KedaiPena.Com- Bila majelis hakim Mahkamah Konstitusi (MK) memutuskan pemilihan legislatif (pileg) di Pemilu 2024 melalui mekanisme proporsional tertutup, itu memundurkan demokrasi Indonesia atau balik ke era orde baru. Pasalnya, sistem proporsional terbuka lebih dekat dengan konstitusi ketimbang sistem proporsional tertutup.
Hal itu disampaikan Wakil Ketua MPR RI Hidayat Nur Wahid menanggapi kabar jika MK akan mengambilkan mekanisme gugatan proporsional tertutup. Saat ini, Undang-Undang Nomor 7 Tahun 2017 tentang Pemilihan Umum yang mengatur pileg dengan proporsional terbuka sedang digugat di MK.
“Konstitusi lebih dekat dengan sistem terbuka daripada tertutup karena kalau tertutup kita akan ditarik kepada ‘side back’ era prareformasi Orde Baru, saat itu kan kita nyoblos gambar. Masa demokrasi mau di bawa ke sana?” kata pria yang karib disapa HNW, Selasa,(30/5/2023).
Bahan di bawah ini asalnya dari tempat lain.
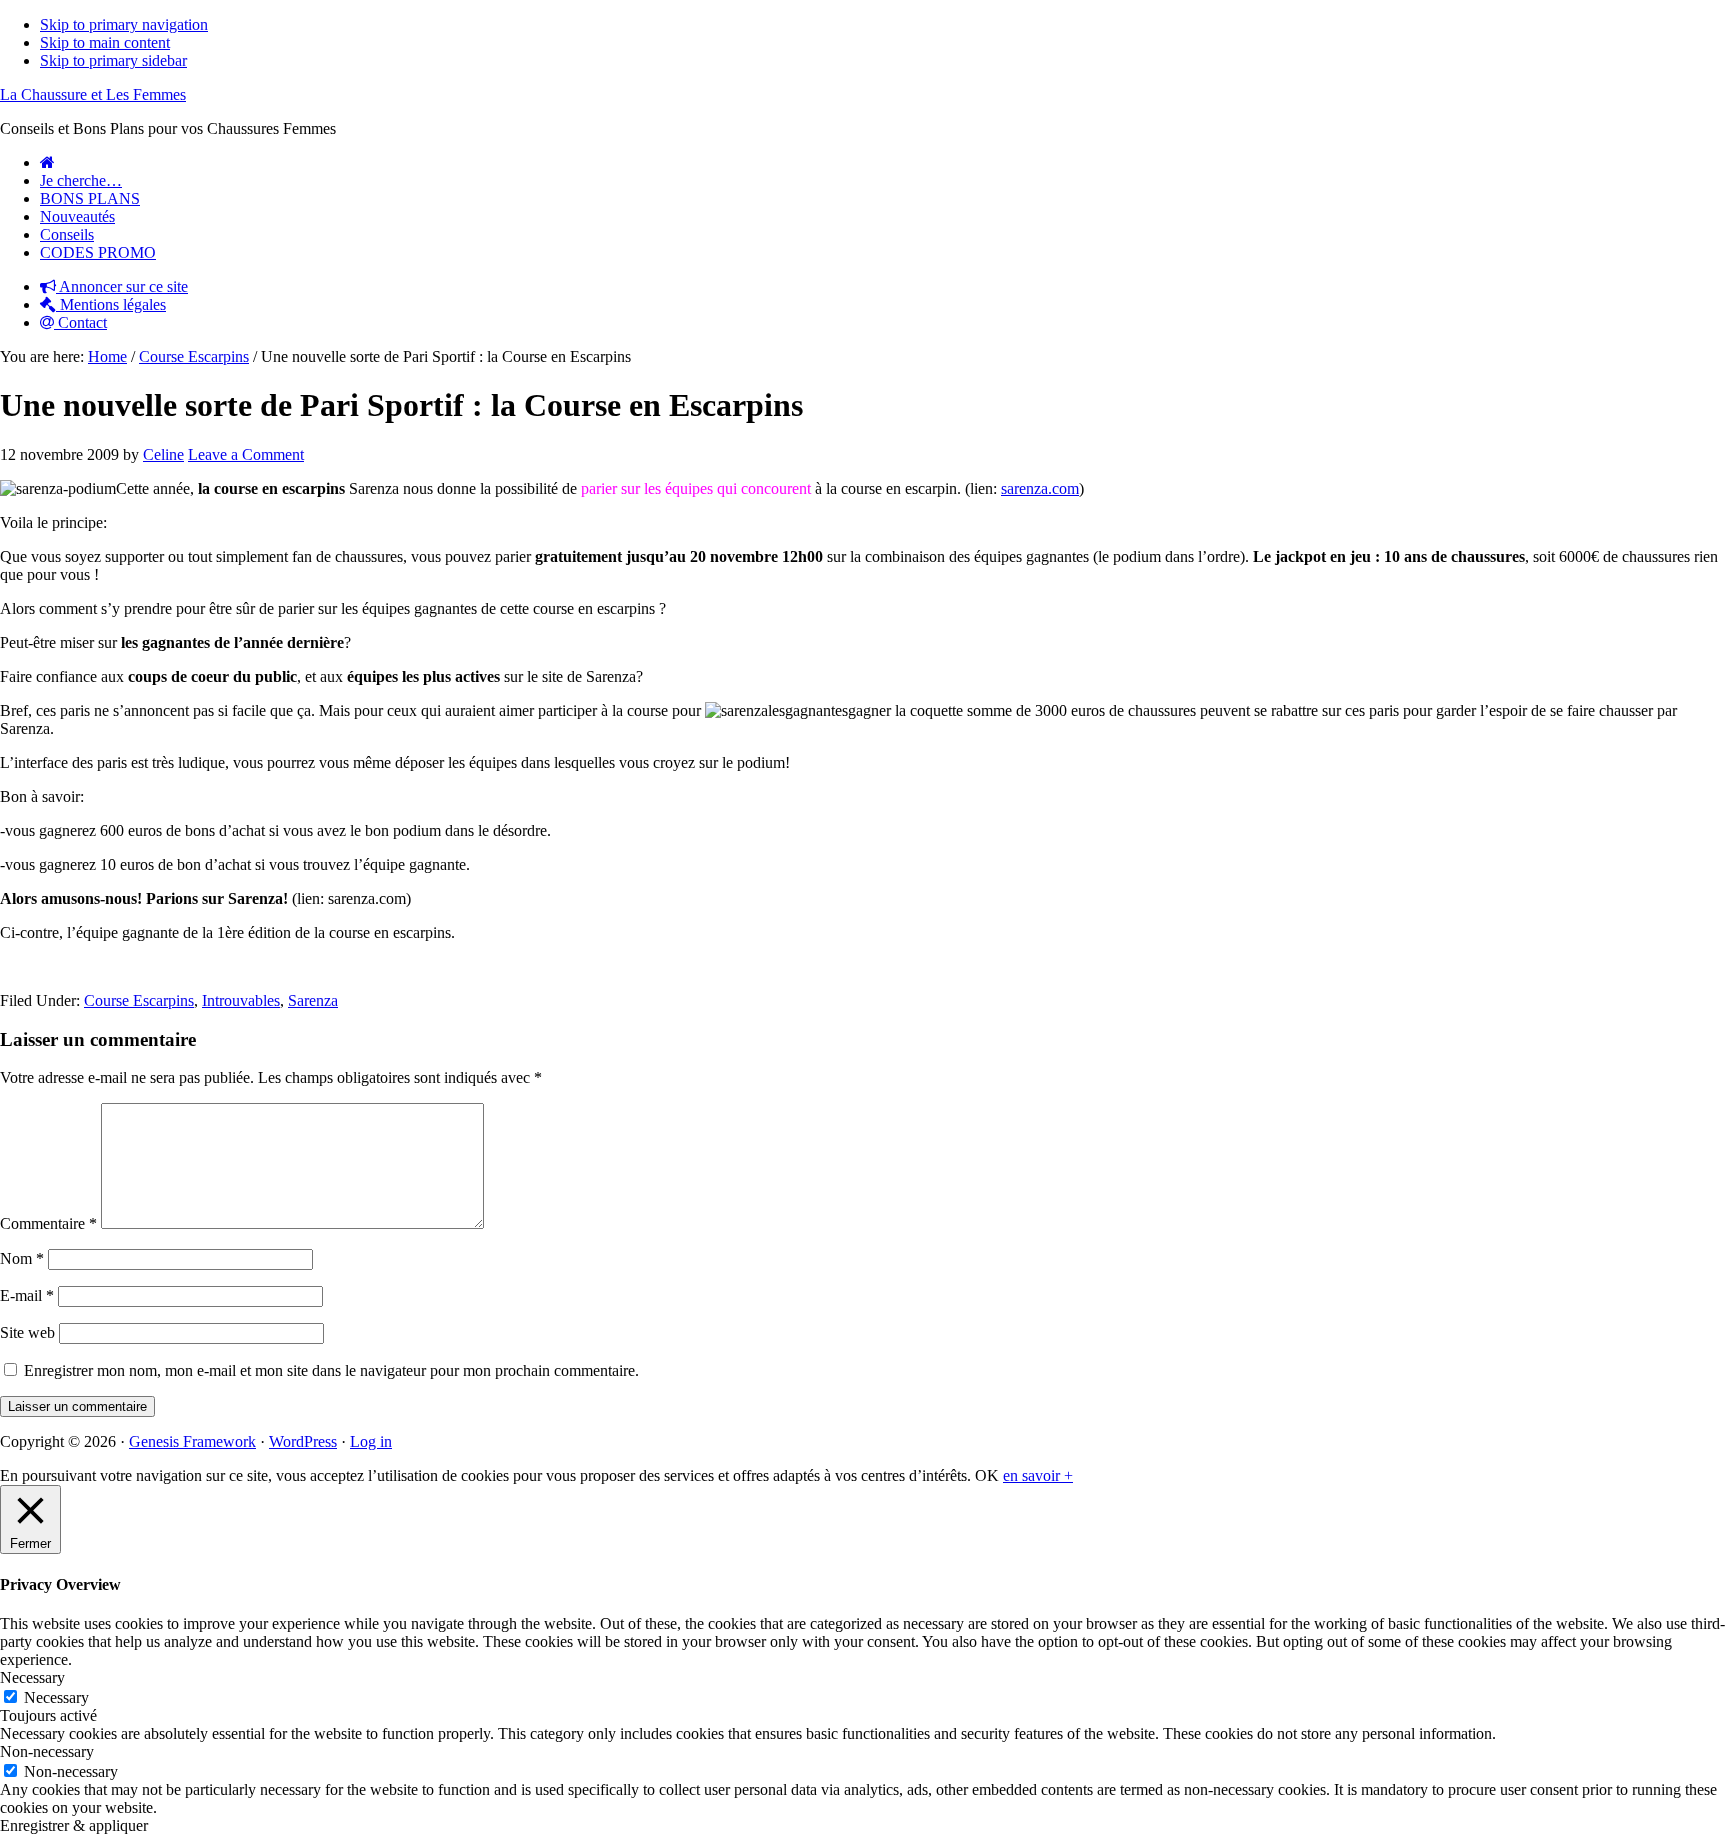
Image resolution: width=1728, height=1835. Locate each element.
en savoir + (1038, 1475)
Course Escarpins (139, 1000)
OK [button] (987, 1475)
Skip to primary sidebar (113, 60)
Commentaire (48, 1223)
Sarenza (313, 1000)
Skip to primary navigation (124, 24)
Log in (371, 1441)
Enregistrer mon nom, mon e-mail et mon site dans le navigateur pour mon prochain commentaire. (331, 1370)
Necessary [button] (32, 1677)
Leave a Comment (246, 454)
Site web (27, 1332)
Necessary (56, 1697)
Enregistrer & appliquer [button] (74, 1825)
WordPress (303, 1441)
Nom (22, 1258)
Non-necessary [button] (47, 1751)
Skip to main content (105, 42)
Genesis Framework (192, 1441)
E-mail (27, 1295)
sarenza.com (1040, 488)
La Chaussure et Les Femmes (93, 94)
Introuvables (241, 1000)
Politikus PKS itu mengatakan, isu dugaan kebocoran informasi putusan Mahkamah Konstitusi (MK) terkait uji materi sistem pemilu legislatif tidak menggeser wacana penerapan kembali sistem proporsional tertutup.
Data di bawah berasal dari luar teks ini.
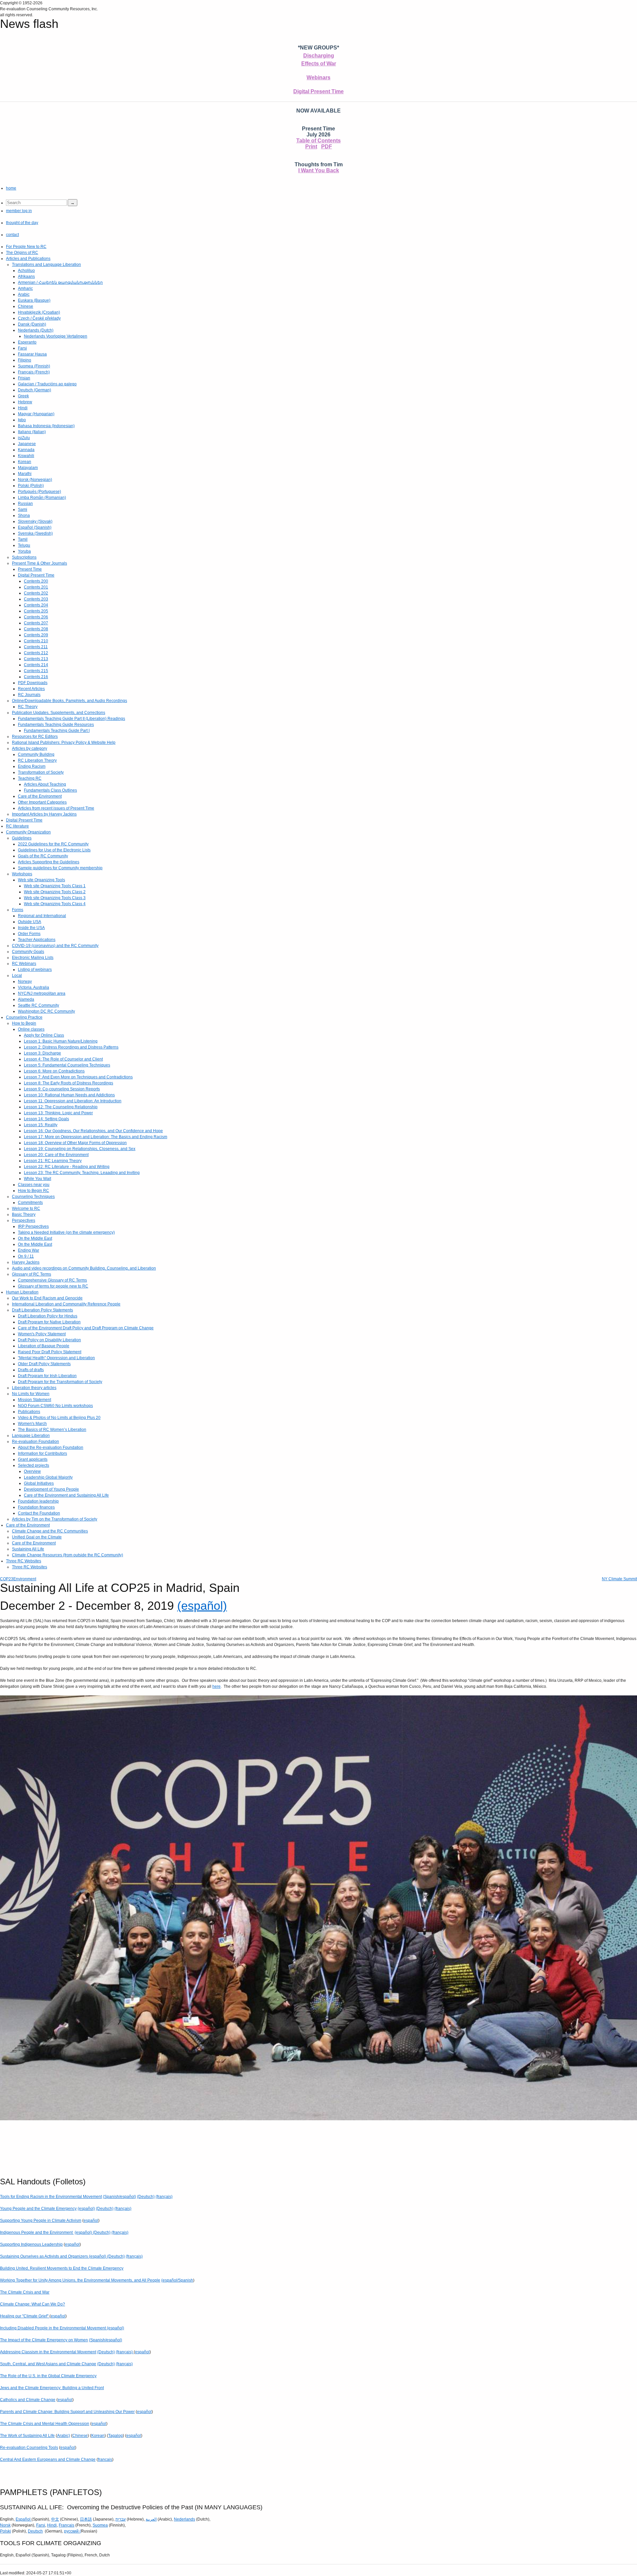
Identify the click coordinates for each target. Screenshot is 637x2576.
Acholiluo (26, 270)
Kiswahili (26, 455)
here (216, 1686)
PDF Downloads (32, 682)
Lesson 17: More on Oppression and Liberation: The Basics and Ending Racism (95, 1136)
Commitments (30, 1202)
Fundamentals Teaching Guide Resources (56, 724)
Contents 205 (36, 611)
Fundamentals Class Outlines (50, 790)
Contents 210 (36, 641)
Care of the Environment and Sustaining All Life (66, 1495)
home (11, 188)
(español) (202, 1605)
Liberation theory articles (34, 1387)
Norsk (5, 2525)
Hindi (23, 408)
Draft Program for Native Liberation (49, 1322)
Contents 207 (36, 623)
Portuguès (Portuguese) (39, 491)
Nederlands (184, 2519)
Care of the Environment (40, 796)
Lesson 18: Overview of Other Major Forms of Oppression (75, 1142)
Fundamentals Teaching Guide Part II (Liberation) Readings (71, 718)
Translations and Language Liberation (46, 264)
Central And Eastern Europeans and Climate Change (48, 2459)
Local (17, 975)
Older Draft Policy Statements (44, 1364)
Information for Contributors (42, 1453)
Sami (22, 509)
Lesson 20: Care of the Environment (56, 1154)
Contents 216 (36, 676)
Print (311, 146)
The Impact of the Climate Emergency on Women (44, 2340)
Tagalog (115, 2435)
“Jadi jangan isunya diubah jadi kebocoran, akan tetapi tetap fokus ke MK yang diingatkan agar betul-betul jadi garda pelaksana konstitusi. Jangan diubah jadi seolah-olah ada permasalahan kebocoran atau tidak. Permasalahan terkait putusan MK harus dikoreksi diingatkan dan dikritisi,” kata HNW.
Menurut dia, inti permasalahan bukan terletak pada bocornya informasi melainkan penerapan kembali sistem proporsional tertutup.
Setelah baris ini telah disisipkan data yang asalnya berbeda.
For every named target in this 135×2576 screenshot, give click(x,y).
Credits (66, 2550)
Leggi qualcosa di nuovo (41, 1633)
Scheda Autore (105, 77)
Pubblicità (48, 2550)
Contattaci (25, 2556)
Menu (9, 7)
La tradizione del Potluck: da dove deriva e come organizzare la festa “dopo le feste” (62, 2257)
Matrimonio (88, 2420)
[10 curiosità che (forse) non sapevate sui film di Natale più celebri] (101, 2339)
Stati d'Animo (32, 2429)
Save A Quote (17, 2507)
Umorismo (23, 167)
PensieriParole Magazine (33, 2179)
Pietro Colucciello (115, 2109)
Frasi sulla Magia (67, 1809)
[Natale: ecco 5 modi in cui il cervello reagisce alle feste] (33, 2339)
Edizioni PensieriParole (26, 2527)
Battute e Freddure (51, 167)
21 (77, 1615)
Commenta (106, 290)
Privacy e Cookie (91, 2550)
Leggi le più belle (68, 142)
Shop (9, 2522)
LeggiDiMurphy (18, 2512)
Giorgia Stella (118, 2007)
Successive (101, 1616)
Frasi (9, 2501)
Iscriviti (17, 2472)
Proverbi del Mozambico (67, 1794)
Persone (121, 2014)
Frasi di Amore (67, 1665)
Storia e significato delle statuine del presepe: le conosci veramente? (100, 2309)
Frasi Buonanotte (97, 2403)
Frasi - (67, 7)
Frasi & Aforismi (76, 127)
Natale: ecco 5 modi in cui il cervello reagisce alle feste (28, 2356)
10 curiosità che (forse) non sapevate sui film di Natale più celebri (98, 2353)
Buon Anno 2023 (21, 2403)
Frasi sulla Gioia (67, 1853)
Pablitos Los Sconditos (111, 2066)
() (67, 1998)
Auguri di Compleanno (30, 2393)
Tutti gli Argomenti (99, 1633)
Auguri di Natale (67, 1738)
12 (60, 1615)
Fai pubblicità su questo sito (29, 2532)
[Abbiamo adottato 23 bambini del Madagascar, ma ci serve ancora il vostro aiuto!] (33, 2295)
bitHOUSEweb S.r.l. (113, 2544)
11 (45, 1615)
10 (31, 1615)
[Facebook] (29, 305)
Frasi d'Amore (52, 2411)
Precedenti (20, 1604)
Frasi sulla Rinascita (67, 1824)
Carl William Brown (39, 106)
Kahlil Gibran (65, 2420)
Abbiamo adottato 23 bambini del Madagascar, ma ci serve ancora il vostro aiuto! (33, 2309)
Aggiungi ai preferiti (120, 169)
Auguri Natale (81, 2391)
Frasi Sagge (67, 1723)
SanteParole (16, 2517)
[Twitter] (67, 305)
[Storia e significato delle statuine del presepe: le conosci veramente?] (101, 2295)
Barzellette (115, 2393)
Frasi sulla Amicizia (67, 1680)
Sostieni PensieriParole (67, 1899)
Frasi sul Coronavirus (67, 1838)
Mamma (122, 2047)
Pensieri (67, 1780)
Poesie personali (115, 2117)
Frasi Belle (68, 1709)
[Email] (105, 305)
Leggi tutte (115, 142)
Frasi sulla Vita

“Kalaupun tidak bocor, kemudian putusannya seperti yang tadi bocor (sistem proporsional tertutup), kan tetap bermasalah. Jadi permasalahannya jangan jadi kebocoran informasi,” ujarnya.
Selain itu, lanjut dia, apabila MK memutuskan menerapkan kembali sistem proporsional tertutup maka hal tersebut bertentangan dengan konstitusi.
“Bila akan diubah maka dia justru bertentangan dengan konstitusi yang harus dikawal MK, Pasal 22e Ayat (2) Pemilu itu untuk memilih anggota, bukan parpol,” ujarnya.
MK, ujarnya, akan menunjukkan inkonsistensi dengan putusan yang diambilnya pada 2009 yang mengarahkan sistem pemilu proporsional tertutup menjadi proporsional terbuka.
Dia menyebut bahwa putusan MK berdasarkan Pasal 24C ayat (1) UUD 1945 bersifat final dan mengikat.
“Kalau kemudian MK mengubah keputusannya itu sendiri yang final dan mengikat, itu harusnya ada pasal konstitusional yang benar bisa dinilai keputusan MK yang dulu itu salah sehingga MK buat keputusan yang baru,” katanya.